Decentralized finance (DeFi) researchers mapped out more than $284 million in stablecoin exposure and outstanding loans linked to Stream Finance, following the protocol’s collapse. 

On Tuesday, a detailed post by DeFi group Yields and More (YAM) flagged dozens of lending markets and vaults, including platforms Euler, Silo, Morpho and Gearbox, that held positions connected to Stream’s synthetic assets, which include xUSD, xBTC and xETH. 

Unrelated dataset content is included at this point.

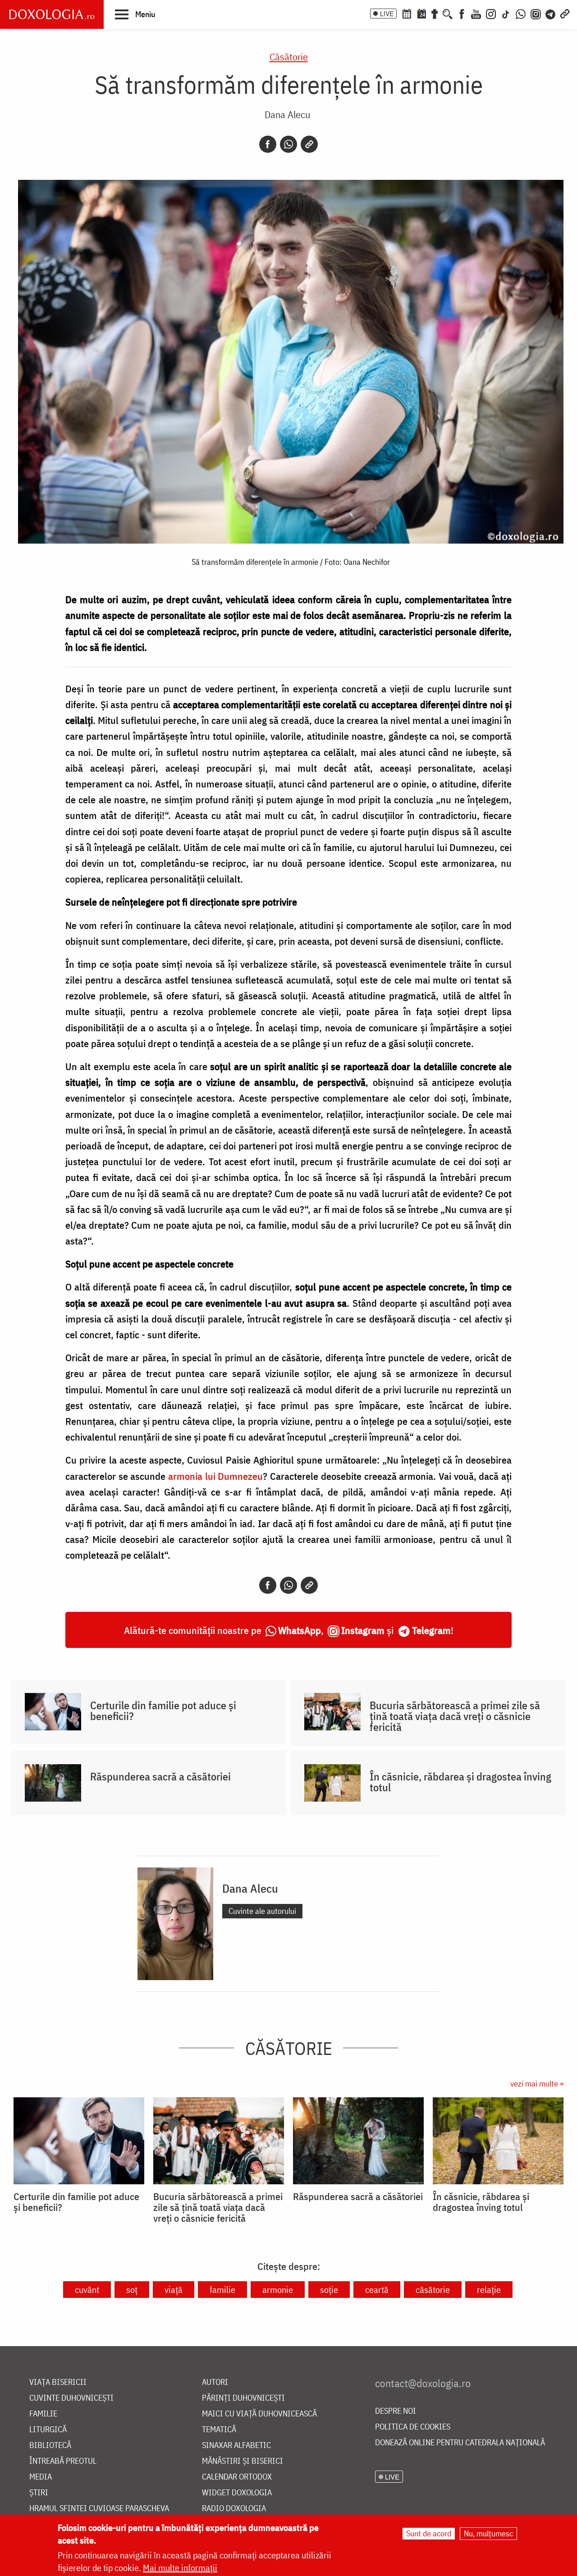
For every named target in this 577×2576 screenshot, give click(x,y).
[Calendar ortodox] (406, 13)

The data highlighted the extent of the fallout. Exposure loops involving Elixir’s deUSD, Treeve’s scUSD and other assets suggested that at least $284.9 million in overall debt is owed to lenders across various markets. This excludes indirect exposure via secondary vaults and other lending strategies. 

According to the post, DeFi funds and curators included TelosC, Elixir, MEV Capital, Varlamore and Re7 Labs. The post showed that TelosC has about $123 million in material exposure, while Elixir lent $68 million to Stream, which is estimated to be 65% of its stablecoin backing. 

Source: Elixir

YAM said more vaults and stables were “likely affected” 

Elixir claimed to have contractual redemption rights at $1 per deUSD. However, Stream Finance reportedly said that the repayment must wait until lawyers determine “who is owed what.”

The findings reinforce existing concerns about transparency in the DeFi ecosystem’s high-yield infrastructures.

The protocols involved had layered exposures through lending markets and derivative stablecoins, making it difficult to pinpoint who ultimately bears the losses. 

“This is not an extensive list; there likely are more stables/vaults affected, and the information presented here is not guaranteed to be accurate,” YAM wrote. 

Related: Crypto sentiment nosedives to ‘extreme fear’ as Bitcoin drops under $106K

Stream Finance’s $93 million loss 

The exposure map follows Stream Finance’s announcement that it had paused deposits and withdrawals after finding a $93 million loss attributed to an external fund manager. 

The project stated that it had employed the services of the law firm Perkins Coie to investigate and recover assets. Still, it did not provide a timeline for resuming its normal operations. 

Prior to the announcement, traders noticed unusual delays and discrepancies between the project’s reported total value locked (TVL) and figures listed by aggregator DefiLlama. 

After the announcement, Staked Stream USD (xUSD) quickly depegged to about $0.50, striking fear among users. At the time of writing, CoinGecko data indicated that the asset was trading at $0.33.